Segment Open

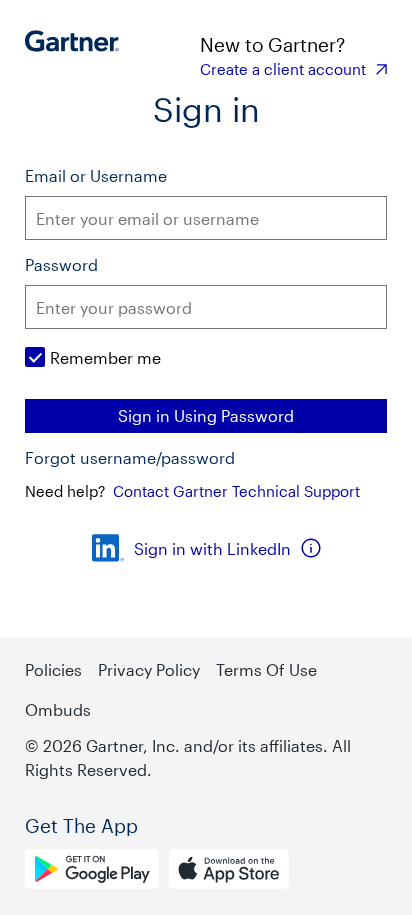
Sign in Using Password (206, 415)
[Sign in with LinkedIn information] (311, 548)
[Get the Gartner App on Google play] (92, 872)
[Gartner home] (77, 55)
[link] (293, 69)
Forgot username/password (130, 458)
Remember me (105, 357)
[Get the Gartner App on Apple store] (229, 872)
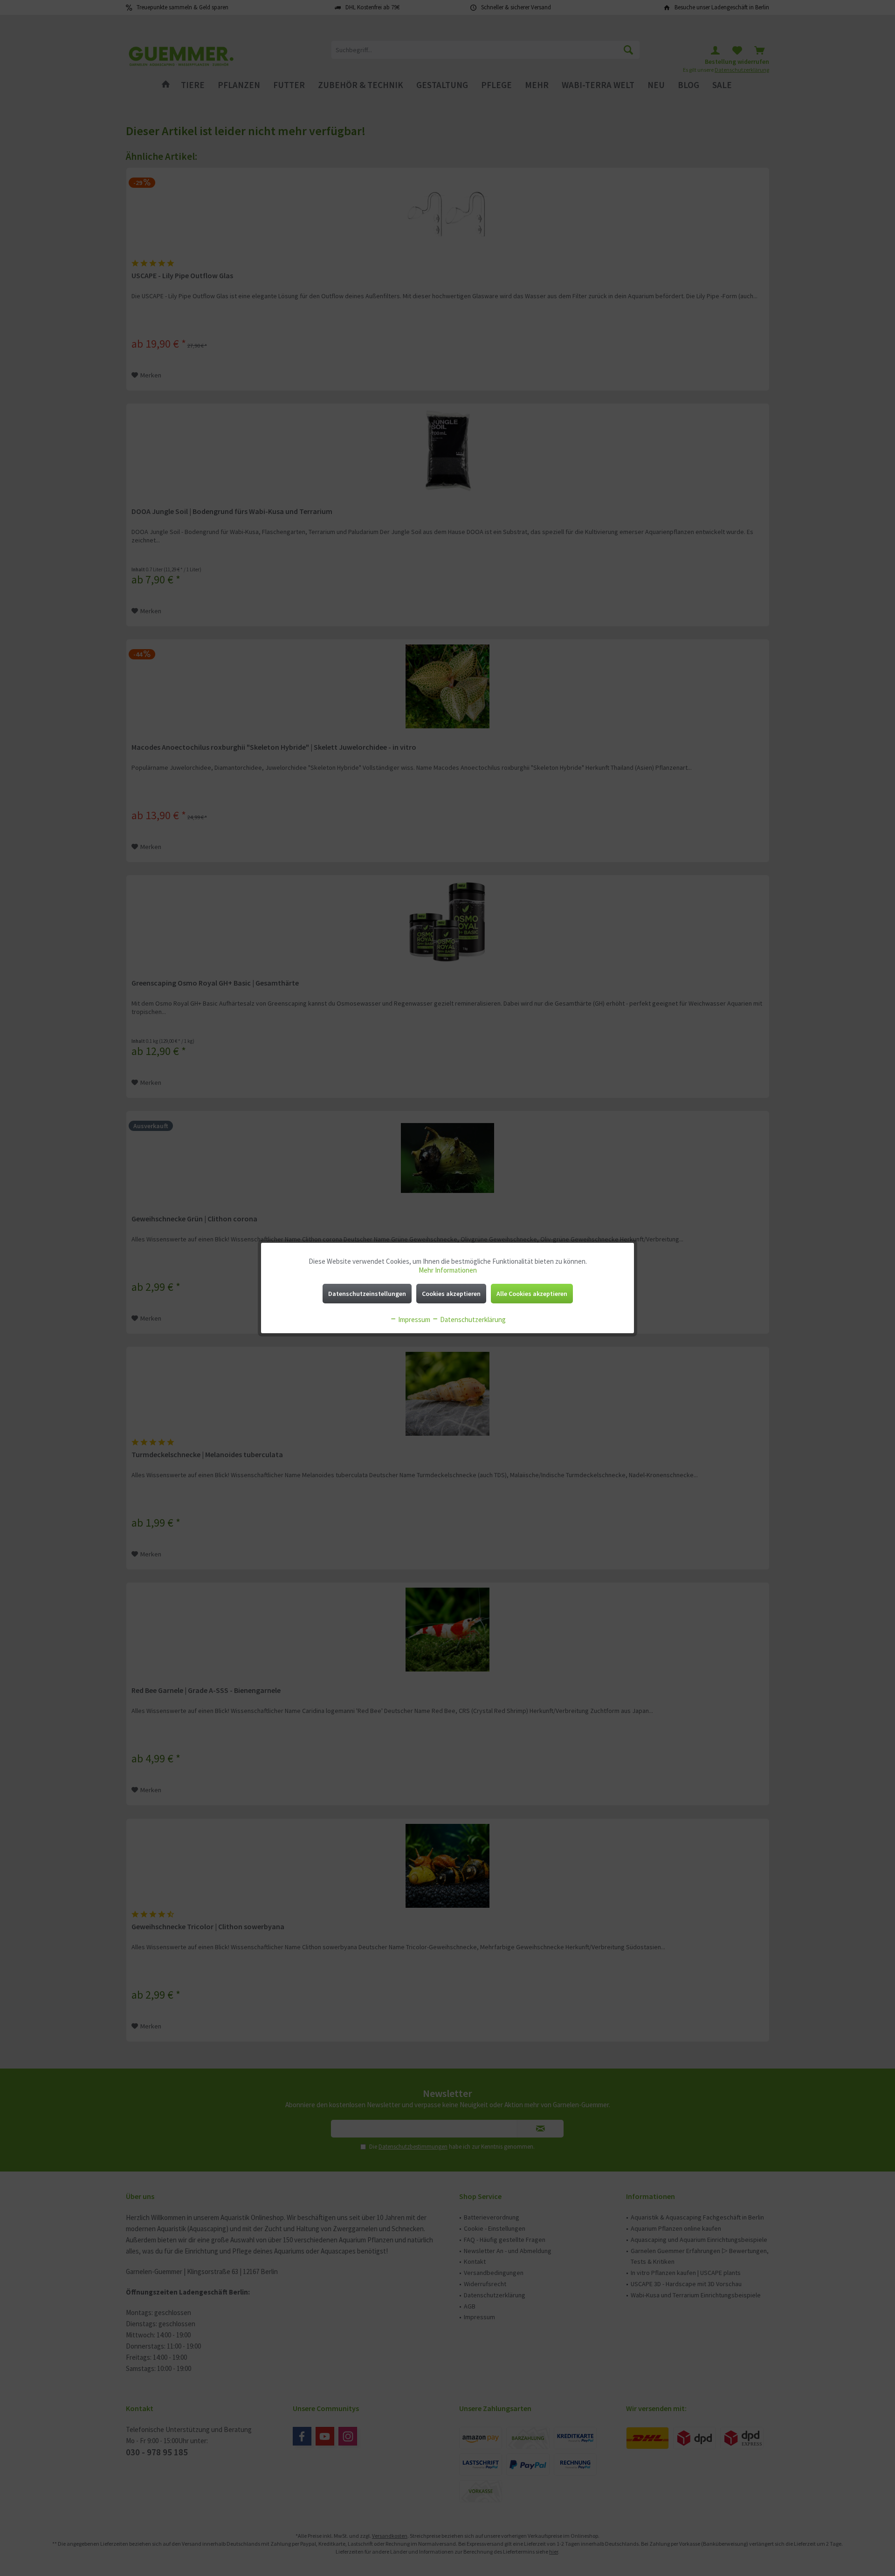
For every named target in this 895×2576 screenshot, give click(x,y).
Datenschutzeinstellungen (367, 1293)
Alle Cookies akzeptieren (531, 1293)
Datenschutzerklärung (472, 1319)
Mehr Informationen (448, 1270)
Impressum (413, 1319)
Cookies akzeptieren (451, 1293)
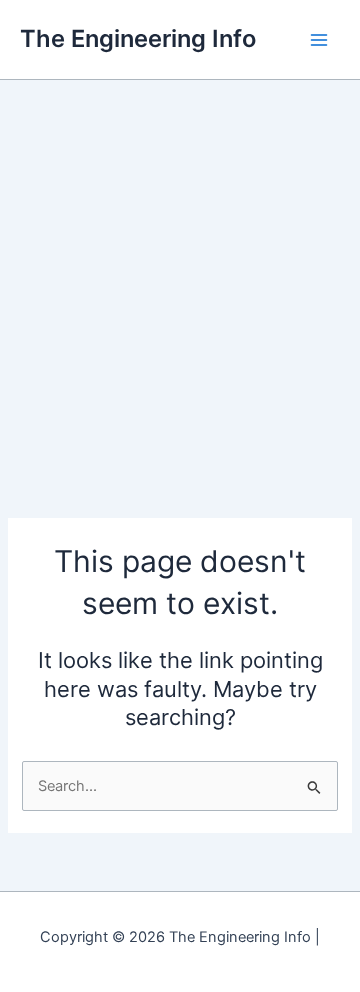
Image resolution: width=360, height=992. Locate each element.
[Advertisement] (180, 270)
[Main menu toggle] (319, 40)
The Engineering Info (138, 38)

Segment Closed

• AIM OF THE EXERCISE:
Each line from the one that contains "[Sign in with" through the end of the records should be restated exactly; include both end lines and leave any pictures out.

• EXERCISE RESULT:
[Sign in with LinkedIn information] (311, 548)
[Get the Gartner App on Google play] (92, 872)
[Gartner home] (77, 55)
[link] (293, 69)
Forgot username/password (130, 458)
Remember me (105, 357)
[Get the Gartner App on Apple store] (229, 872)
For every named target in this 895×2576 screenshot, give click(x,y).
Datenschutzeinstellungen (367, 1293)
Alle Cookies akzeptieren (531, 1293)
Datenschutzerklärung (472, 1319)
Mehr Informationen (448, 1270)
Impressum (413, 1319)
Cookies akzeptieren (451, 1293)
Image resolution: width=360, height=992. Locate each element.
[Advertisement] (180, 270)
[Main menu toggle] (319, 40)
The Engineering Info (138, 38)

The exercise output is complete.